Но мой брат каким-то образом узнал обо всем этом, и им пришлось его убрать. Убедившись, что я совсем не превратился в такого уж пляжного бездельника и повесу, как ожидалось, они, не теряя времени, принялись за меня. Сначала пустили в ход Ники, затем попытались убить меня при помощи того огромного грузовика и теперь, когда ни то ни другое не сработало, наверное, в немалом смятении. Ведь я здорово расшевелил их муравьиную кучу: вынудил срочно свернуть мошенническую аферу Долсона, выкрасть секретные файлы и даже убить блондинистую подружку полковника... Но созданную ими систему эффективного саботажа и, очевидно, весьма ценное оборудование им надо сохранить любой ценой, любой! От этой мысли я невольно содрогнулся.
— Похоже, кто-то копает вам могилу, — нарушила долгое молчание Перри.
Мои глаза уже привыкли к темноте, нарушаемой только смутными бликами огней далекого города. Дождь прекратился. Она по-прежнему сидела полуобернувшись ко мне, поджав под себя ноги.

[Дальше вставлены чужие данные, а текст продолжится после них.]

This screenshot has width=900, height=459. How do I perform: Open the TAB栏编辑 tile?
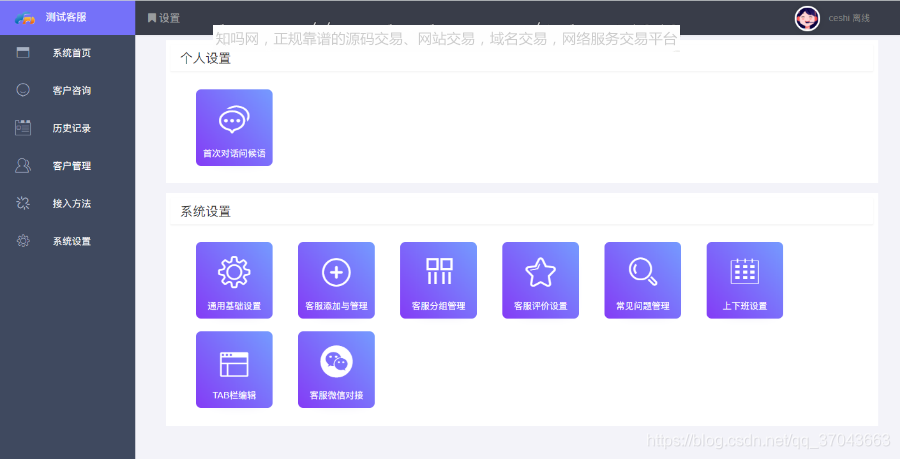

Тускло-красное мерцание сигареты освещало нежные черты девичьего лица.
— Где бы ни была эта чертова могила, думаю, она давно уже меня поджидает, — задумчиво произнес я.
— Достойные умирают молодыми? — с нотками легкого удивления ответила она. — Так безопаснее?

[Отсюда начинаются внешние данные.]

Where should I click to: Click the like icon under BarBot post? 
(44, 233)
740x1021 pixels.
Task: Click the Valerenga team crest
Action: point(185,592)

Во вновь наступившей тишине я вдруг остро почувствовал, как же мне с ней спокойно и удобно. Не надо ничего из себя изображать, не надо производить впечатление, не надо спорить, придумывать ловкие ходы... Джоан хорошо меня знала, настолько хорошо, что я мог позволить себе редкую в наше время роскошь оставаться самим собой. Полностью и ничего на свете не опасаясь. Во внезапно возникшей между нами атмосфере тепла и легкости до меня вдруг дошло, что она существует для меня и в физическом виде тоже — живая, сексуально привлекательная девушка, по-настоящему красивая, изящная, на редкость сообразительная блондинка со светло-рыжими волосами, которая незаметно стала мне дорога задолго до того, как ко мне пришло реальное осознание этого теплого, радостного ощущения.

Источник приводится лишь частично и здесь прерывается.